The Chipotle burrito bowl recreated at home. A satisfying meal made at home with copycat Chipotle burrito bowl elements- cilantro-lime rice, guacamole, salsa, corn salsa, chicken, and black beans.
Now that I have moved to India, there are certain things I really miss about the US. Besides my friends, the food has to top the list, and Chipotle’s Burrito Bowl is one of the things I miss quite a lot.
Before moving to Dallas, even in Morenci, Chipotle was a luxury and a must almost every time we visited Phoenix. I had attempted recreating the Chipotle Burrito Bowl recipe at home in the US as well. I remember it was really good, but somehow I never got around write the recipe down for the blog.
Since I had some time to myself between projects, I have been trying to be more active on the blog, a space that keeps getting neglected time and again. Here I am today sharing the recipe for Chipotle’s Chicken Burrito Bowl.
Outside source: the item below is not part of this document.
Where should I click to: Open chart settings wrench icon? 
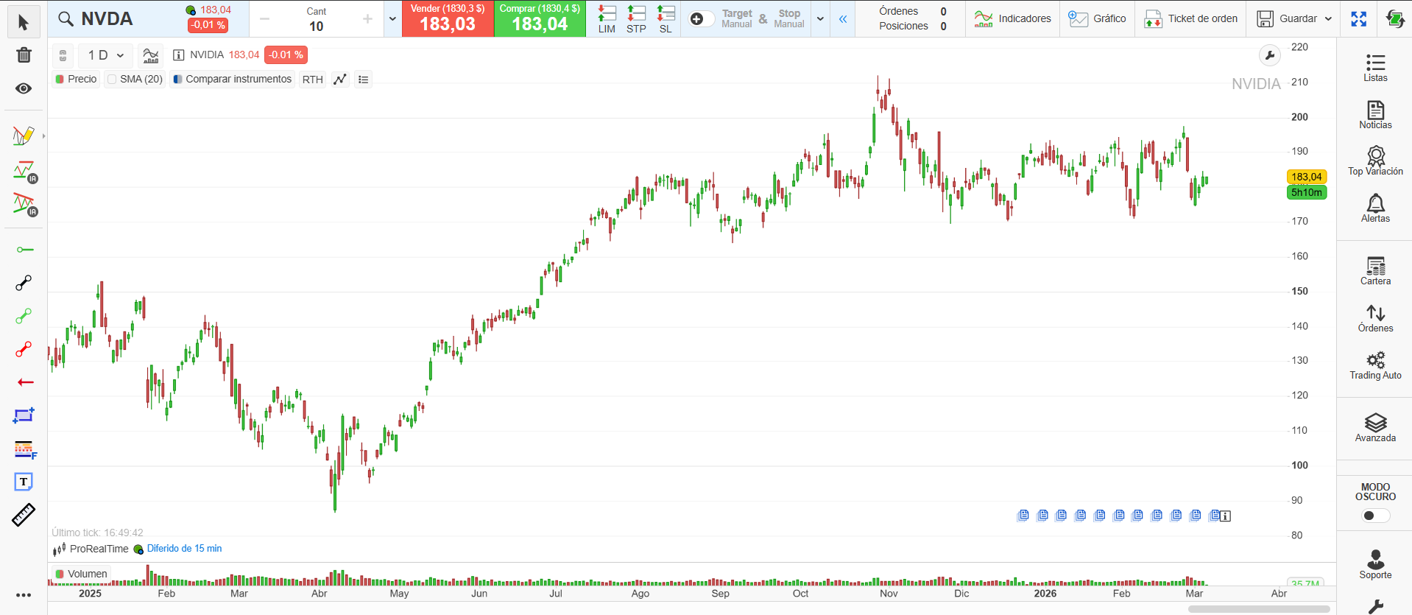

I will not call it a copycat recipe exactly since some of the elements that go in the bowls are not easily available here in India but I can assure you while it’s not a completely copycat Chipotle Burrito bowl recipe, the flavors are all there.
If you have ever had the Chipotle Burrito Bowl, you know you can customize it as you like. For me, it was always the cilantro-lime rice, black beans, fajita mix, corn salsa, medium and hot salsa, lettuce, always topped with sour cream. The chicken, guacamole and cheese would depend on my mood. So the recipe that I am sharing for the Chipotle Burrito Bowl comprises of these elements. You can, of course, add or subtract as per your preferences.
The recipe for this Chipotle Burrito Bowl is adapted from different sources. The guacamole recipe is from Chipotle’s own site, with a little additions at my end.
The salsa recipe, which is now my go to recipe is 95% homemade and adapted from Cullinaryhill.com (so is the cilantro-lime rice recipe) but I also add a touch of store bought salsa each time I make it. It just gives that consistent taste, because fresh tomatoes depending on the ripeness and the season, vary in taste.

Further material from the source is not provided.